Pattern Evolver is a program I wrote in April, 1997. It is the first genetic algorithm I have ever written and its success in solving the following problem is truly incredible. I wrote Pattern Evolver to help me make smooth gray tile patterns of varying ratios of black to white pixels in a 1-bit deep bitmap. In a pattern of 8 x 8 pixels there are 65 possible "densities" of black pixels, 0 - 64 out of the available 64 pixels in the array. To make a smooth teselating pattern that appears as a neutral gray is only intuitively easy for densities that divide evenly into 64, i.e. 0, 1, 2, 4, 8, 16, 32, and 64. Any other number, 14 for example, is not entirely easy to design. There is no predefined or naturally occurring pattern of pixels that produces a perfectly smooth pattern. To design all the necessary patterns from densities of 0 to 64 took me two days and the results were disappointing.
I wrote Pattern Evolver for the express purpose of evolving smooth gray patterns at any designated density. It works beautifully. It has two methods for solving the problem.
The first method is essentially a version of the famous biomorphs programs originated by Richard Dawkins. The computer generates a family of patterns and you the user pick the pattern you believe is the smoothest gray. That pattern becomes parent to a new family of slightly mutated offspring and you continue the process until you are satified with the results.
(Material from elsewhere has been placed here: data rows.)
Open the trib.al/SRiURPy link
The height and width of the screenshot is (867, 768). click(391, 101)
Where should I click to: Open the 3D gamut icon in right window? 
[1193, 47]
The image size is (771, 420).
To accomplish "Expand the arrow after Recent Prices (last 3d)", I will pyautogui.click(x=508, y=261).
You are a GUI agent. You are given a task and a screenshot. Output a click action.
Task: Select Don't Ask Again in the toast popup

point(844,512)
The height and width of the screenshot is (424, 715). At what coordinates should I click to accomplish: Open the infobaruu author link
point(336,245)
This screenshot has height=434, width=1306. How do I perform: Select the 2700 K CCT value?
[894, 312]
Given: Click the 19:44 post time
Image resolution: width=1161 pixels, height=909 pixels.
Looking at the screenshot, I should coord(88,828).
Similarly you can use this method to evolve any type of pattern you like, lines, circles, whatever you want.
The second method is much more interesting from the computer's point of view. Pattern Evolver analyzes each pattern generated in a family and assigns it a grayness score associated with how smooth the computer thinks the pattern is. The option is then available to the user to let the computer pick the grayest pattern. This works quite well and the time saved is extraordinary.
Below is a lineage of patterns. The upper left pattern was the highest scoring pattern picked from a randomly generated family and the computer chose the best of each family for several generations until the final pattern was settled where the evolution halted due to the pattern's superior fitness. Smoother grays can be obtained for this particular density but the lineage shown below demostrates an adaptive peak from which the evolution of this pattern could not escape. Thus, the final pattern may not be the most fit pattern that could evolve, but within its lineage it could go no further. A different path to the top would have to be found, as it were.
Pattern Evolver is freeware and will run on any Macintosh computer. Extensive documentation is included.